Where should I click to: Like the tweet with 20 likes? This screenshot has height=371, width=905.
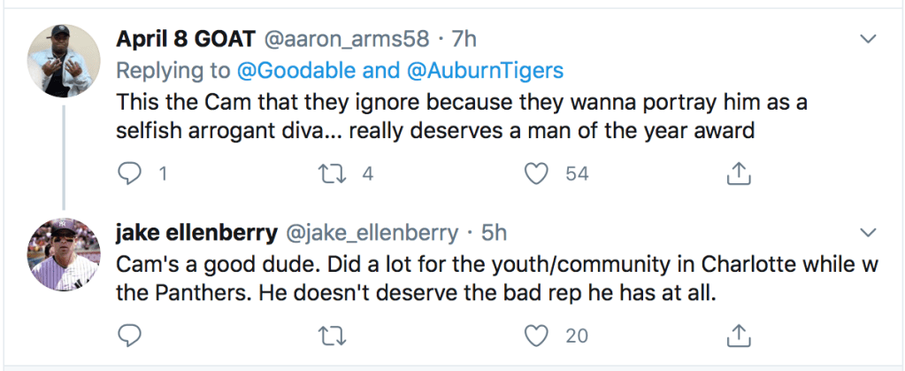[536, 335]
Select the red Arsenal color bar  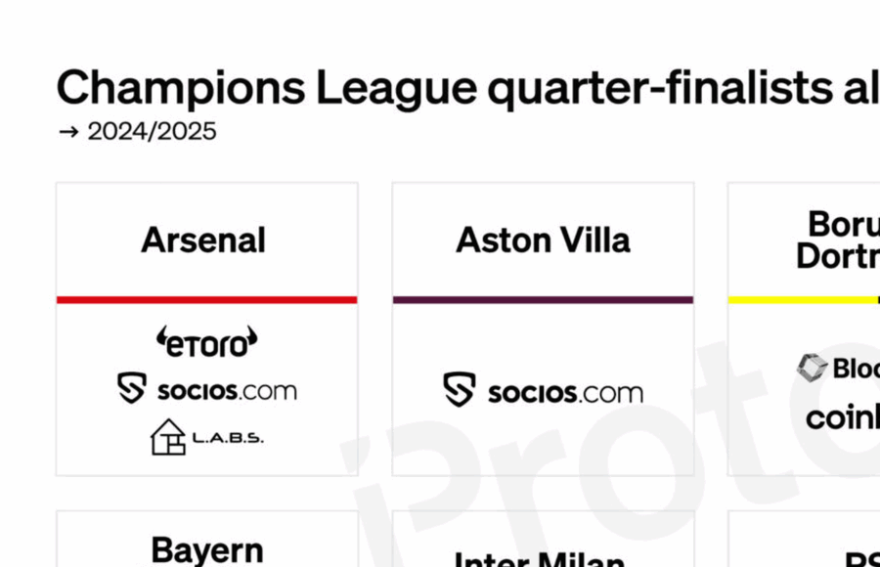[x=206, y=299]
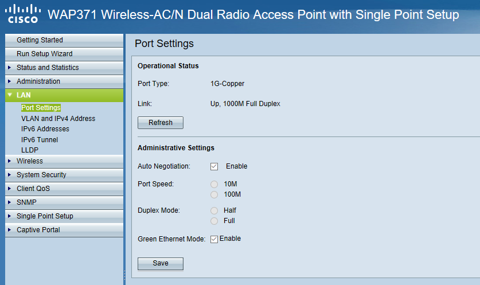
Task: Expand the Wireless section arrow
Action: [x=10, y=161]
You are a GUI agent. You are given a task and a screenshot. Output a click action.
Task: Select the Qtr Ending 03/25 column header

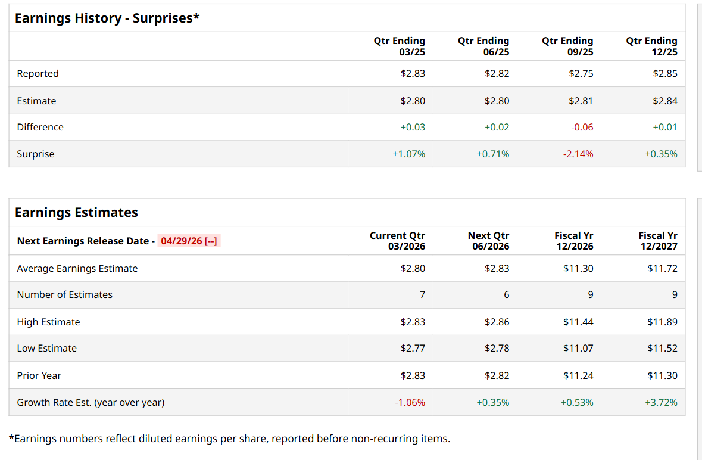pos(400,46)
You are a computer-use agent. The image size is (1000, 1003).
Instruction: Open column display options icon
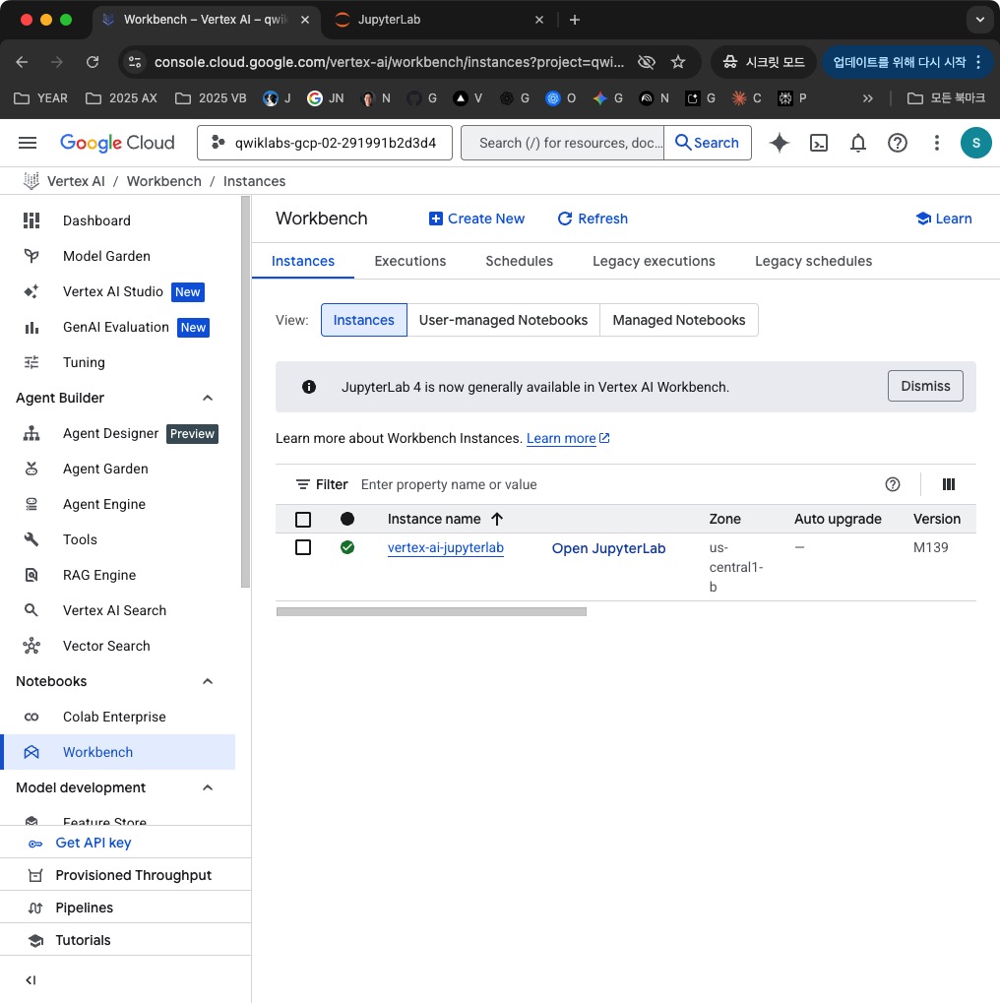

§ **WHAT THE EXERCISE ASKS**
Every line of the records containing the word "agent" must appear in the answer.

§ **RESULT FOR THIS EXERCISE**
You are a GUI agent. You are given a task and a screenshot. Output a click action.
You are a computer-use agent. The image size is (1000, 1003).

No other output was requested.